Monte Carlo Likelihood Ratio Test sample distribution (parallel version)
Monte Carlo Likelihood Ratio Test sample distribution (parallel version)
This function simulates the sample distribution under the null hypothesis using a parallel pool.
LR_samp_dist_par( mdl_h0, k1, N, burnin, Z, mdl_h0_control, mdl_h1_control, workers
)
Arguments
mdl_h0: List with restricted model properties.
k1: integer specifying the number of regimes under the alternative hypothesis.
N: integer specifying the number of replications.
burnin: integer specifying the number of observations to drop from beginning of simulation.
mdl_h0_control: List with controls/options used to estimate restricted model.
mdl_h1_control: List with controls/options used to estimate unrestricted model.

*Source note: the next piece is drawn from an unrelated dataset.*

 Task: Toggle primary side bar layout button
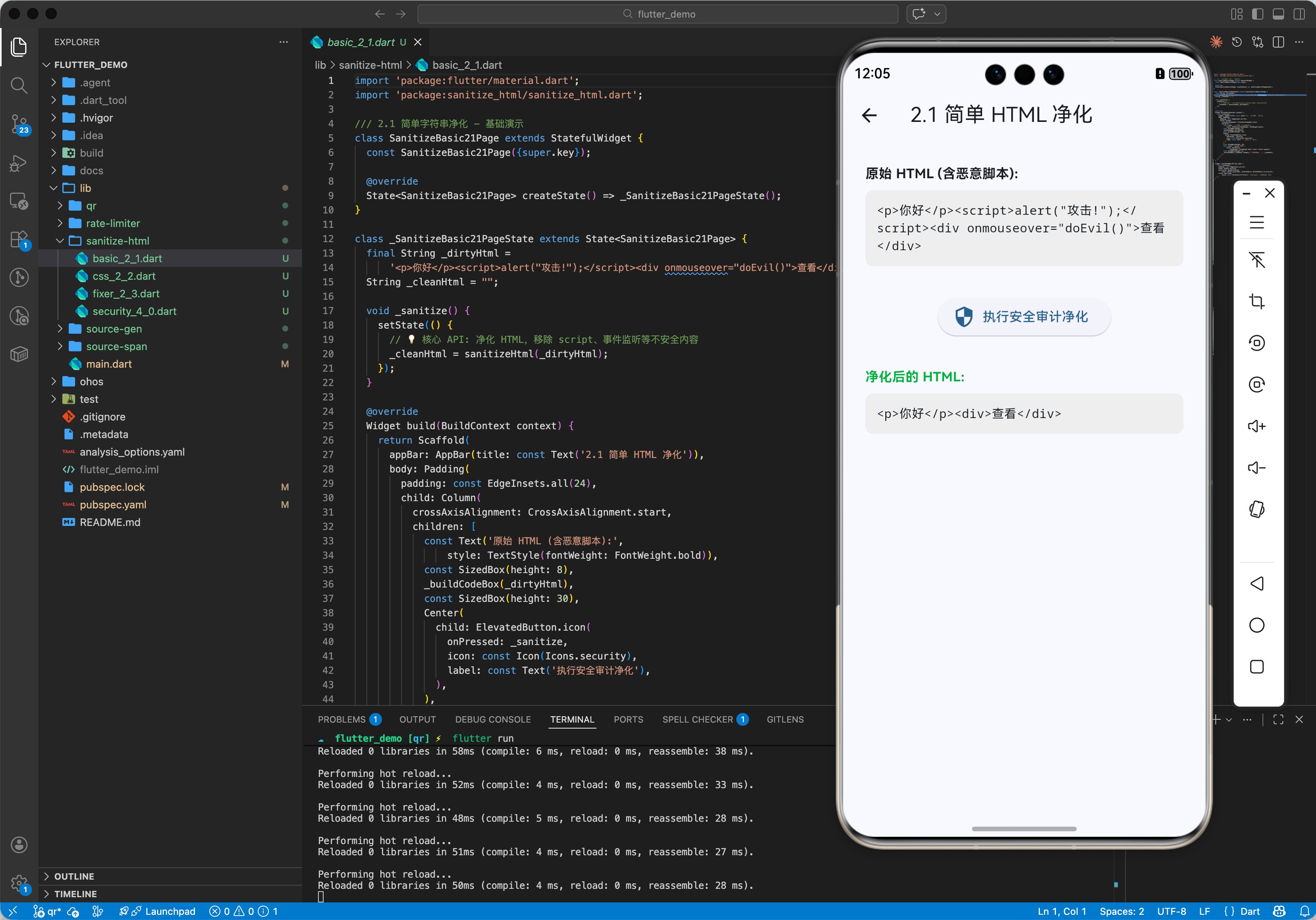tap(1258, 14)
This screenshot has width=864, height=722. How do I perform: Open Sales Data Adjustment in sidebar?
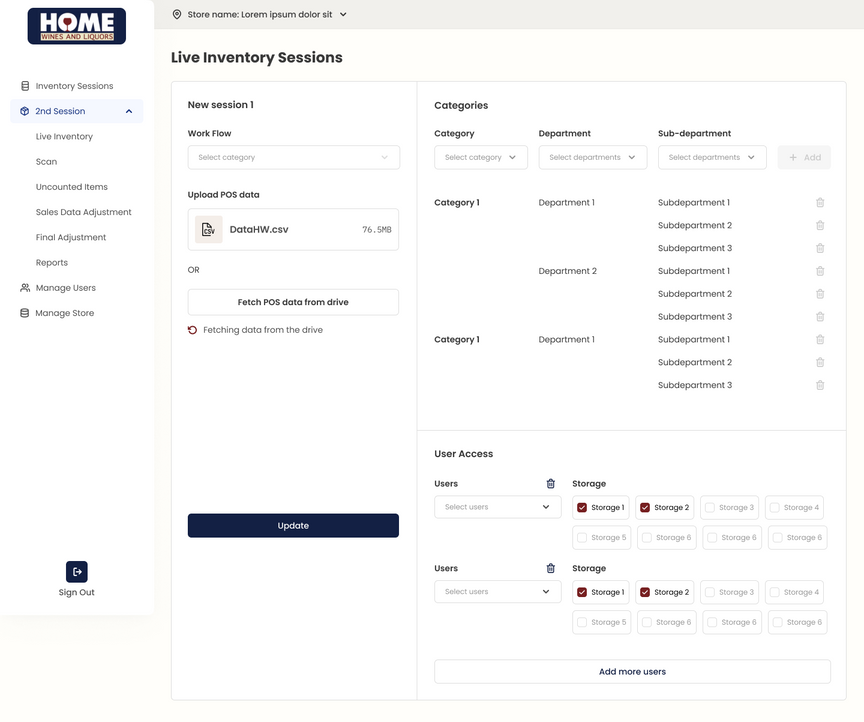(83, 212)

workers: Integer determining the number of workers to use for parallel computing version of test. Note that parallel pool must already be open.
Returns
vector of simulated LRT statistics
References
Rodriguez-Rondon, Gabriel and Jean-Marie Dufour. 2022. "Simulation-Based Inference for Markov Switching Models” JSM Proceedings, Business and Economic Statistics Section: American Statistical Association.
Rodriguez-Rondon, Gabriel and Jean-Marie Dufour. 2023. “Monte Carlo Likelihood Ratio Tests for Markov Switching Models.” Unpublished manuscript.